BEGIN SUPPLIED RECORDS

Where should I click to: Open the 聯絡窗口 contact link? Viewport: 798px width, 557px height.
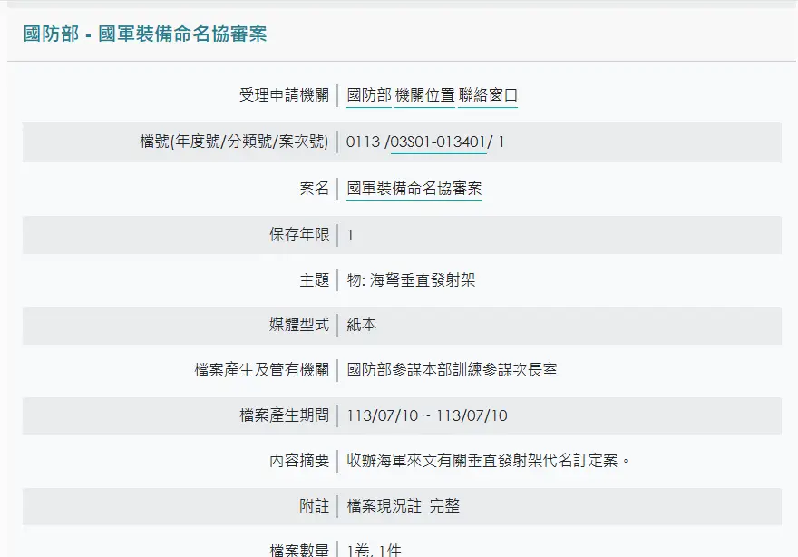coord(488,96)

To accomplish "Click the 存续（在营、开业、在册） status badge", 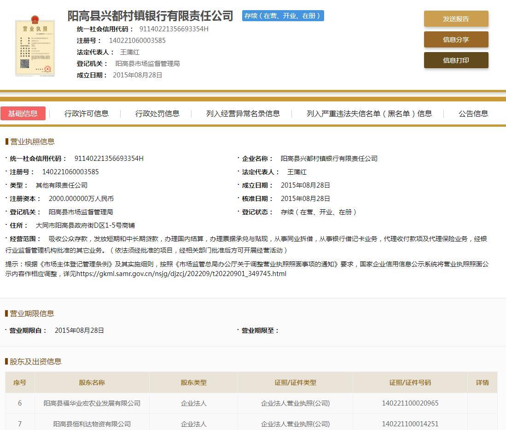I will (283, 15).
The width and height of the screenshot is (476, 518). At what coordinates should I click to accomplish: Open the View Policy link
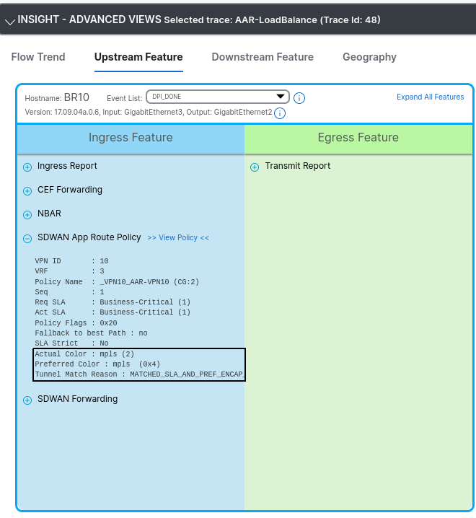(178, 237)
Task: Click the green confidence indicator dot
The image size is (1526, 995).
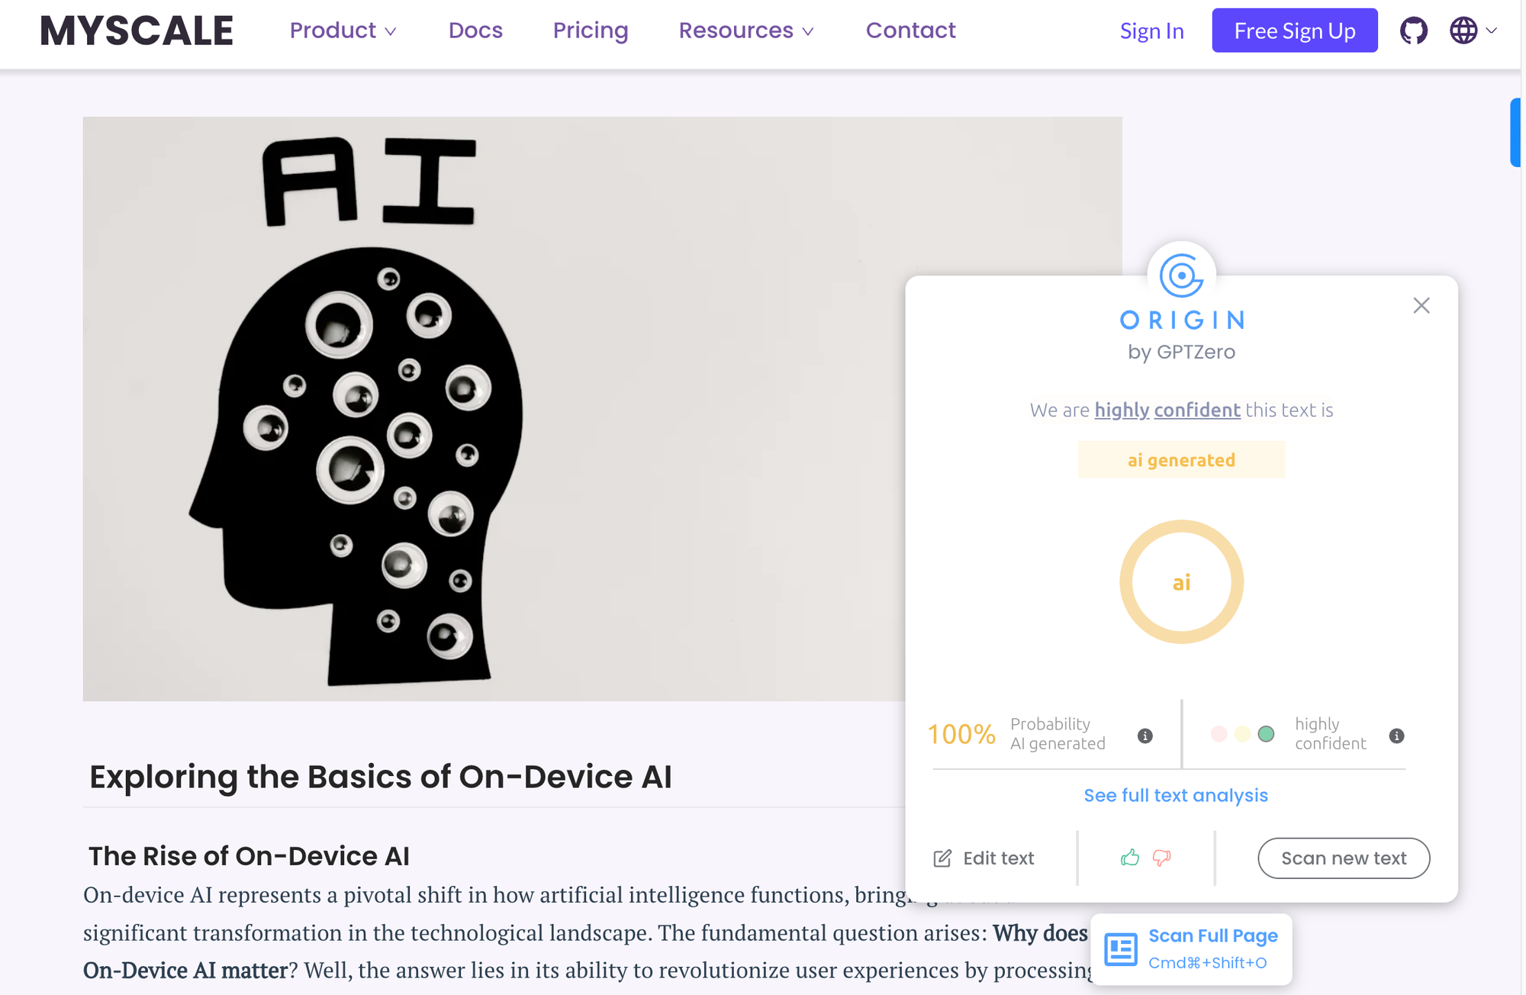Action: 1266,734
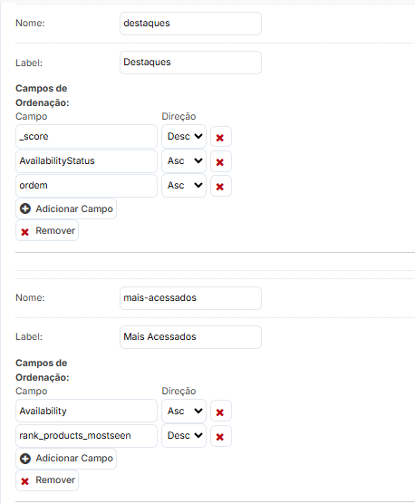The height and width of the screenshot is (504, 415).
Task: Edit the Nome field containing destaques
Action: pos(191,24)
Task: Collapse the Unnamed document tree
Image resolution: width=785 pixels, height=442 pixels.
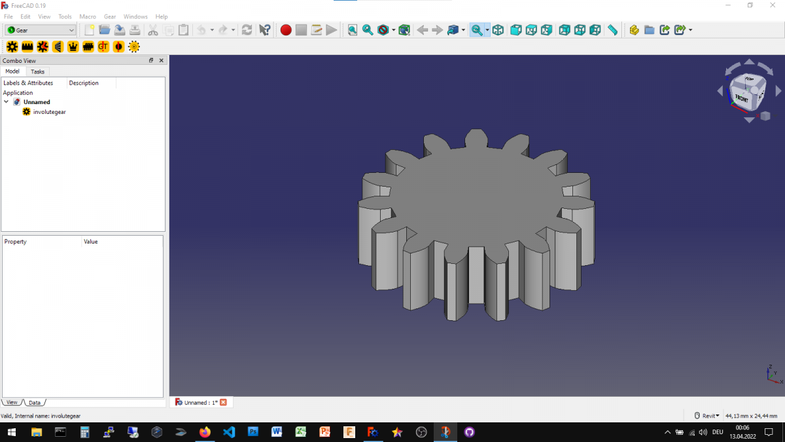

END SUPPLIED RECORDS

◆ EXERCISE DIRECTIONS
The result is an exact copy of the lines from the one holding "Task: Click the" through the final line of the data above, both ends included, minus the pictures.

◆ ANSWER TO THIS PROBLEM
Task: Click the green confidence indicator dot
The image size is (1526, 995).
Action: 1266,734
The height and width of the screenshot is (504, 415).
Task: Edit the Nome field containing destaques
Action: pos(191,24)
Task: Collapse the Unnamed document tree
Image resolution: width=785 pixels, height=442 pixels.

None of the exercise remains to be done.